Research Topic: Investigating the role variables such as head-to-neck ratio, jump distance, and soft tissues play in the stability of a normal hip, and hips repaired with femoral head resurfacing or total arthroplasty.
Research Results: Objective data that will help surgeons better understand the biomechanical differences between femoral head resurfacing and total hip arthroplasty, as well as the role that soft tissue plays in both procedures.
Patient care application of results: Patients receive the treatment—femoral head resurfacing or total arthroplasty—that is most appropriate for their hip, increasing stability of the joint.
Hip resurfacing and total hip replacement: The biomechanics of stability
OREF grant recipients compare hip procedures
Jay D. Lenn
Femoral head resurfacing, while not a new alternative to total hip arthroplasty, has had a recent resurgence because of improvements in design. Although data on short-term outcomes of femoral head resurfacing are promising, there are few studies of long-term outcomes, the biomechanics of the implant, or the biomechanical differences between total hip arthroplasty and femoral head resurfacing.
Wael K. Barsoum, MD, vice chairman of the Department of Orthopaedic Surgery at Cleveland Clinic, received a 2008 Research Grant from the Orthopaedic Research and Education Foundation (OREF) to compare the relative stability of these two hip implant procedures. He is using a cadaveric robotic model to determine the impingement-free range of motion and force required for dislocation in native hips, resurfaced hips, and total hip arthroplasty.
OREF Research Grants support new investigators by providing start-up funding up to $50,000 annually for up to two years.
Multiple factors influencing stability
A number of factors can influence the stability of a hip implant. One variable that may improve stability in total hip arthroplasty is an increase in head-to-neck ratio—the size of the ball relative to the size of the stem anchored to the femur.
Another variable is the jump distance, the maximum distance between the ball and socket before the joint is dislocated. In total hip arthroplasty, the ball and socket are smaller than the anatomical joint, resulting in a relatively small jump distance. In femoral head resurfacing, greater stability may occur because the head is more anatomically sized, which results in a much larger jump distance.
With either procedure, joint stability may be influenced by soft tissues, particularly the anterior or posterior capsules, which may either prevent or cause instability through soft-tissue impingement. The role of soft tissues and their influence on impingement-free range of motion may be different with total hip arthroplasty and femoral head resurfacing.
“The question is, how do all of these factors interrelate,” Dr. Barsoum explained. “So we built a robotic system and designed a study that would allow us, in a very controlled fashion, to look at femoral head size, head-to-neck ratio, soft tissues and their effect on stability.”
Robotic dislocation model
The robotic system enables researchers to replicate the same range of motion with multiple cadaveric specimens. “We’ve programmed the robot to evaluate two at-risk positions, rotate the hip until impingement occurs, and then apply forces to test for instability” Dr. Barsoum said. “The robot tells us when the hip is about to dislocate before causing any damage to soft tissues.”

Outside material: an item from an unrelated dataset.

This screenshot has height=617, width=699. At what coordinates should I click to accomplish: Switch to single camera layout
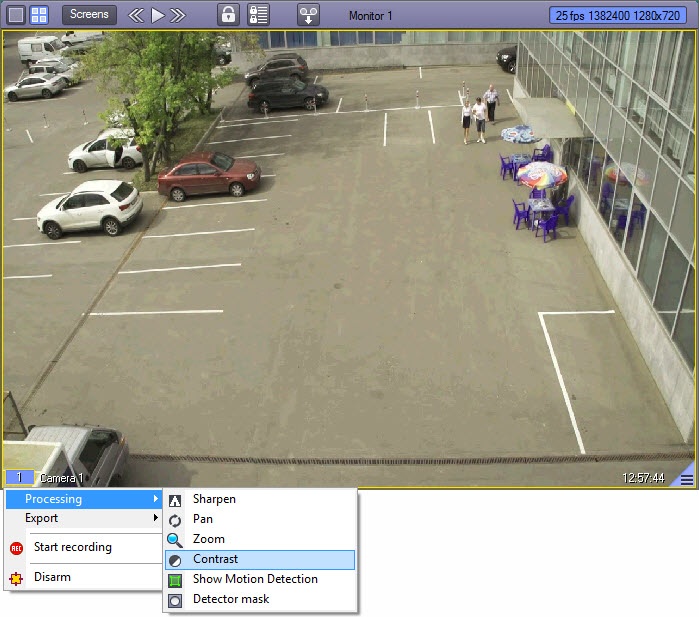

Dr. Barsoum and his research team will use five male cadaveric pelvises. With each specimen, they will strip away the soft tissues of the hip on one side and leave the tissues intact on the other. The robot will virtually dislocate each hip in two adverse positions under four conditions:
- Native hip
- Femoral head resurfacing
- Total hip arthroplasty with a 26-millimeter head
- Total hip arthroplasty with a larger head-to-neck ratio, using a 32-millimeter head and corresponding line
“The robot’s microscribe coordinate system tells us where joint components are positioned at all times,” Dr.Barsoum explained. “When we put the hip in a provocative position and torque it to the point of dislocation, the robot generates data defining the stability envelope of the joint. As we build different stability envelopes with each round of tests, we’ll be able to tell what role each of the individual variables plays in the ultimate stability of the hip.”
He observed that this study may provide some general data that will enable surgeons to be more objective about the potential outcomes of the two hip implant procedures. However, he added, “This study will open up a whole new set of possibilities and pose more questions. To tease out the intricacies of the differences between these two types of hips, we’ll need to do additional studies.”
Being mentored and mentoring
Dr. Barsoum believes that having benefited from the training he received in an academic setting, he owes it to the field to continue on a career path as both a clinician and scientist.
He stated, “It’s interesting being at this stage in my career because I get to mentor people, and at the same time, I get to be mentored by people who’ve gone beyond where I am. I get to learn a lot, and I get to teach a lot.”
His research program currently involves residents, medical students and research coordinators. He said, “To see them get excited about academic orthopaedics excites me. It’s a great opportunity for me to give back to our profession.”
He also credits OREF for giving young researchers the chance to build their careers. “Unless somebody opens that first door, the opportunity for someone to be a great orthopaedic researcher could be missed. That’s what makes OREF so indispensable.”